How the Schema Registry Works - AWS Glue

How the Schema Registry Works

This section describes how the serialization and deserialization processes in Schema Registry work.

  1. Register a schema: If the schema doesn’t already exist in the registry, the schema can be registered with a schema name equal to the name of the destination (e.g., test_topic, test_stream, prod_firehose) or the producer can provide a custom name for the schema. Producers can also add key-value pairs to the schema as metadata, such as source: msk_kafka_topic_A, or apply AWS tags to schemas on schema creation. Once a schema is registered the Schema Registry returns the schema version ID to the serializer. If the schema exists but the serializer is using a new version that doesn’t exist, the Schema Registry will check the schema reference a compatibility rule to ensure the new version is compatible before registering it as a new version.

    There are two methods of registering a schema: manual registration and auto-registration.

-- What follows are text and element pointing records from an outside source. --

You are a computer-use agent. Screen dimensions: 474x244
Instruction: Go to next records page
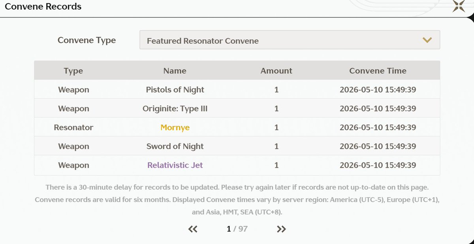[281, 229]
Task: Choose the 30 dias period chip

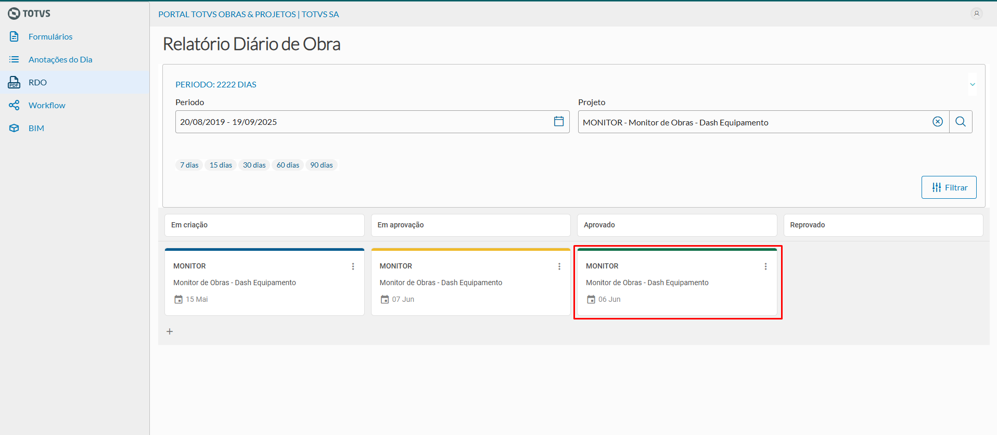Action: (254, 165)
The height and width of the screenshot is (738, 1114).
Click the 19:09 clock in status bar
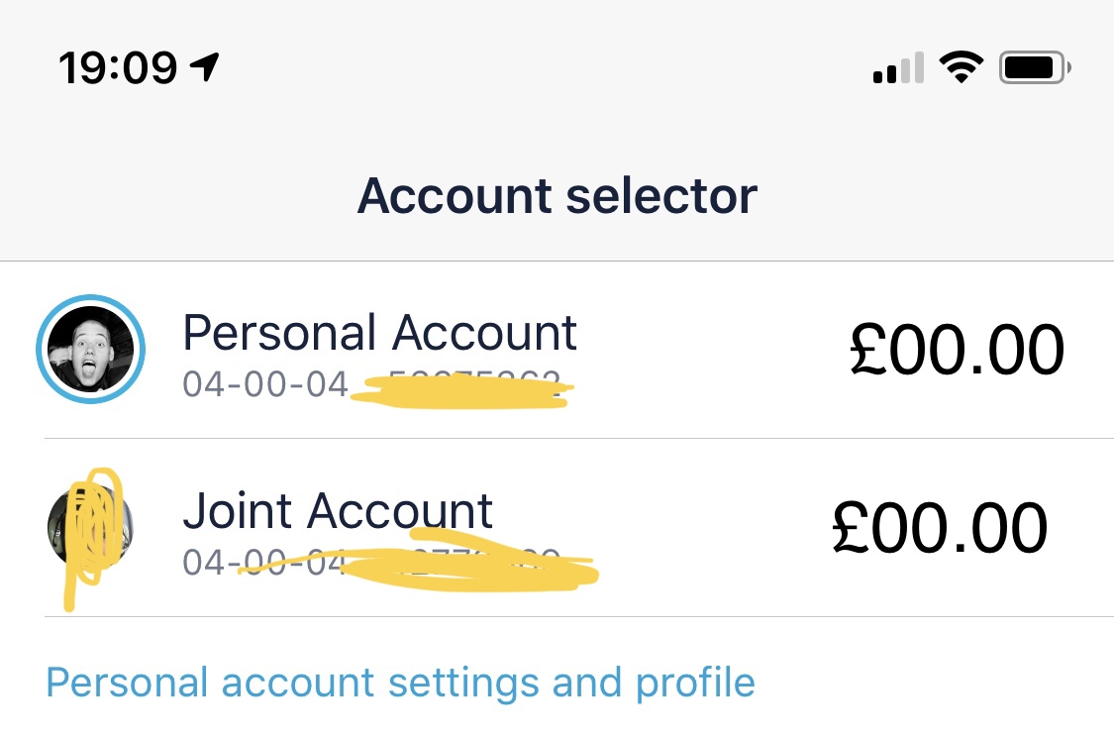[x=118, y=68]
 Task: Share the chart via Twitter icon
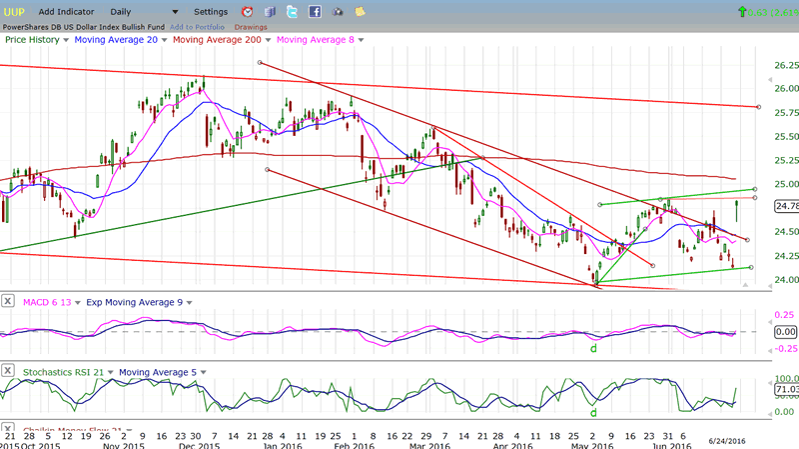(292, 12)
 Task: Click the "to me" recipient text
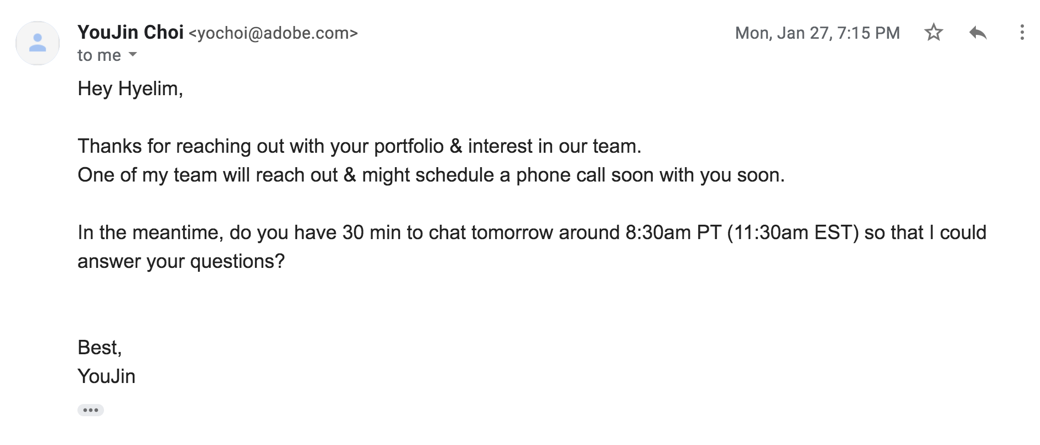pos(99,55)
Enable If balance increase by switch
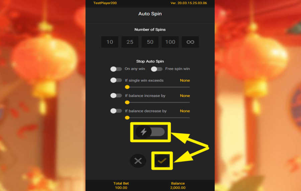 pyautogui.click(x=116, y=96)
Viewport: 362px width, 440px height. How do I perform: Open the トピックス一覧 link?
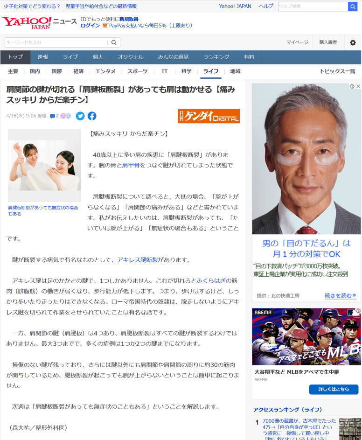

You can register a schema manually via the AWS Glue console or CLI/SDK.

    When auto-registration is turned on in the serializer settings, automatic registration of the schema will be performed. If REGISTRY_NAME is not provided in the producer configurations, then auto-registration will register the new schema version under the default registry (default-registry). See Installing SerDe Libraries for information on specifying the auto-registration property.

  2. Serializer validates data records against the schema: When the application producing data has registered its schema, the Schema Registry serializer validates the record being produced by the application is structured with the fields and data types matching a registered schema. If the schema of the record does not match a registered schema, the serializer will return an exception and the application will fail to deliver the record to the destination.

    If no schema exists and if the schema name is not provided via the producer configurations, then the schema is created with the same name as the topic name (if Apache Kafka or Amazon MSK) or stream name (if Kinesis Data Streams).

    Every record has a schema definition and data. The schema definition is queried against the existing schemas and versions in the Schema Registry.

    By default, producers cache schema definitions and schema version IDs of registered schemas. If a record’s schema version definition does not match what’s available in cache, the producer will attempt to validate the schema with the Schema Registry. If the schema version is valid, then its version ID and definition will be cached locally on the producer.

    You can adjust the default cache period (24 hours) within the optional producer properties in step #3 of Installing SerDe Libraries.

  3. Serialize and deliver records: If the record complies with the schema, the serializer decorates each record with the schema version ID, serializes the record based on the Avro schema format selected (other formats coming soon), compresses the record (optional producer configuration), and delivers it to the destination.

  4. Consumers deserialize the data: Consumers reading this data use the Schema Registry deserializer library that parses the schema version ID from the record payload.

  5. Deserializer may request the schema from the Schema Registry: If this is the first time the deserializer has seen records with a particular schema version ID, using the schema version ID the deserializer will request the schema from the Schema Registry and cache the schema locally on the consumer. If the Schema Registry cannot deserialize the record, the consumer can log the data from the record and move on, or halt the application.

  6. The deserializer uses the schema to deserialize the record: When the deserializer retrieves the schema version ID from the Schema Registry, the deserializer decompresses the record (if record sent by producer is compressed) and uses the schema to deserialize the record. The application now processes the record.

Note

Encryption: Your clients communicate with the Schema Registry via API calls which encrypt data in-transit using TLS encryption over HTTPS. Schemas stored in the Schema Registry are always encrypted at rest using a service-managed AWS Key Management Service (AWS KMS) key.

Note

User Authorization: The Schema Registry supports both resource-level permissions and identity-based IAM policies.